What do ya need to know? I have been hunting coyotes for about 20 years and starting to slow it down a little now but got a ton of experiences both good and not so good. Hit me up if need to we could talk on the phone too.


----------



## jonnyr7 (Jan 5, 2010)

i would like to know if anyone knows about hunting in the fargo area. are there enough dogs to hunt? is there any good public places to hunt within a reasonable distance? where you from bontop2?


----------



## coyote_buster (Mar 11, 2007)

if you find the game and fish website im sure there is a map somewhere on the site that shows public ground


----------



## jonnyr7 (Jan 5, 2010)

ya i checked the ND game and fish departments web site and my computer had trouble downloading the maps. i tried it in low resolution even and it wouldn't work. i'm gonna give it another shot, i just thought i would ask you guys what you knew cause the best info you can get is info from someone that knows the area.


----------



## barebackjack (Sep 5, 2006)

Head west, get out of the valley. There are some coyotes in the valley, but they are few and far between in relatively small pockets. For the most part, the numbers get better and better the farther west you go.

As far as public ground, get a plots guide and go for a drive. Theres public ground all over the place.


----------



## jonnyr7 (Jan 5, 2010)

awesome. thanks a ton for the info. how far west do you think i would have to go to get to some good hunting? think the public land will have been pressured a lot?


----------



## bontop2 (Feb 21, 2006)

I live in Fargo, I have hunted around here alot and it's touch and go I have shot alot of dogs around here but there are alot of other dog hunters around also. I have shot dogs as close as half way between here and Kindred and alot around the national grasslands but kinda tough to access some of that with the snow we have now. I am originally from 85 miles nw of here and do most of my hunting there but travel out west some too.

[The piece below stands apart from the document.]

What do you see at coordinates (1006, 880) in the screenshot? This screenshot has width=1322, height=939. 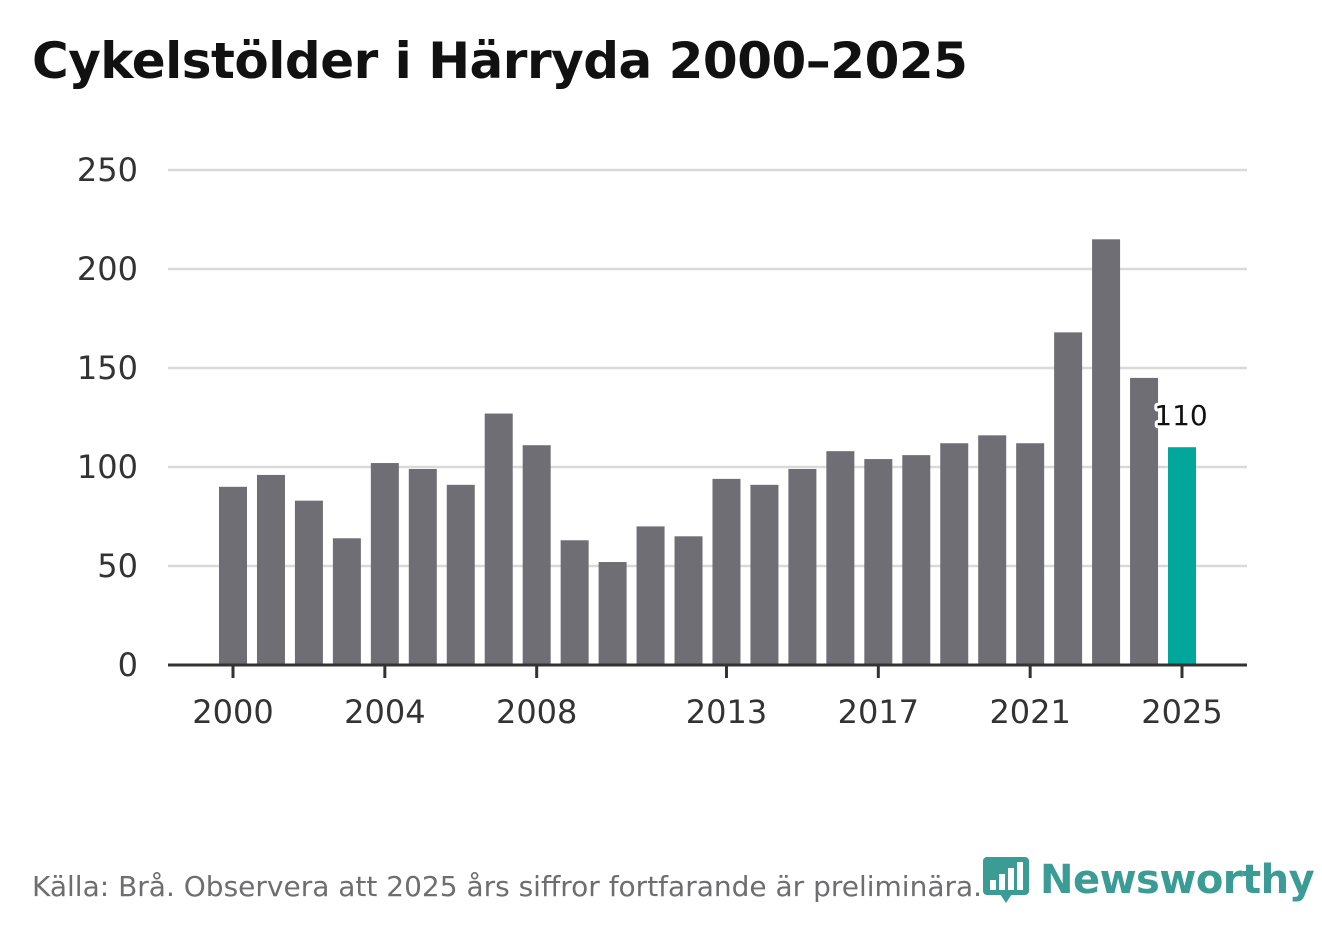 I see `chart-bubble-icon` at bounding box center [1006, 880].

There are dogs all over the state just a little different hunting in each area. I meet alot of people from all over thru work and get access to alot of land that way but hardly get told no for shooting coyotes.


----------



## Mylabsdad (Oct 5, 2007)

Get out of the house and go scouting...seriously.


----------



## bigpipesT (Apr 12, 2009)

no one wants to give away there hot spots...go scouting


----------



## jonnyr7 (Jan 5, 2010)

i wasn't really looking for a list of someones hot spots, just a point in the right direction. when i go up there i usually only have a couple days so i kinda wanted to know where to start scouting. at least a general area


----------



## bearhunter (Jan 30, 2009)

seriusly, i'd go at least 30 miles west to get into any decent coyote hunting


----------



## jonnyr7 (Jan 5, 2010)

sounds like the further west the better from what I can tell. thanks for the advice! at least i now know what direction to head


----------



## Fallguy (Jan 23, 2004)

Why in the heck would you want to head East from Fargo anyway? That's MN!!! oke:

Reminds me of last weekend when I met papapete in Mayville to go calling. We were at the Cenex getting fuel when another caller we know from the area also stopped. He said "where are you heading?" We said "We are heading West". He said "I am heading east". We both held back our snickers the best we could and took off. Who knows...maybe he had a good day but so did we I guess.


----------



## trappermrd (Jun 28, 2007)

i have hunted hard the last 3 years around the Fargo area ( 45 MILE circle around Fargo ). i think it is very hit and miss. In the fall you think there is a lot of cover for coyotes but in Dec when the snow hits you really dont see much cover. i have all but given up in this area. i dont see many coyotes or tracks. last year i hunted 11 weekends hard and seen 2 single coyotes. i have been hunting west of vally city and have started seeing more coyotes. marty


----------



## jonnyr7 (Jan 5, 2010)

thanks Marty. i will head west, just didn't really know if maybe going a little north would do any good. doesn't sound like it. thanks for the input guys


----------



## goose killer (Mar 26, 2004)

Im from the fargo area and i go west to find coyote. last year i hunted alot in january and febuary. i seen around 60 to 70 coyotes. i have put alot of time and money into scouting them. you just have to get out and scout there is some good plots and wpa land within 50 miles of fargo that has quit a few coyotes on them. more on the north side of the interstate. good luck to ya. hope you find some yotes. pm me and i can give you more ideas on where to look


----------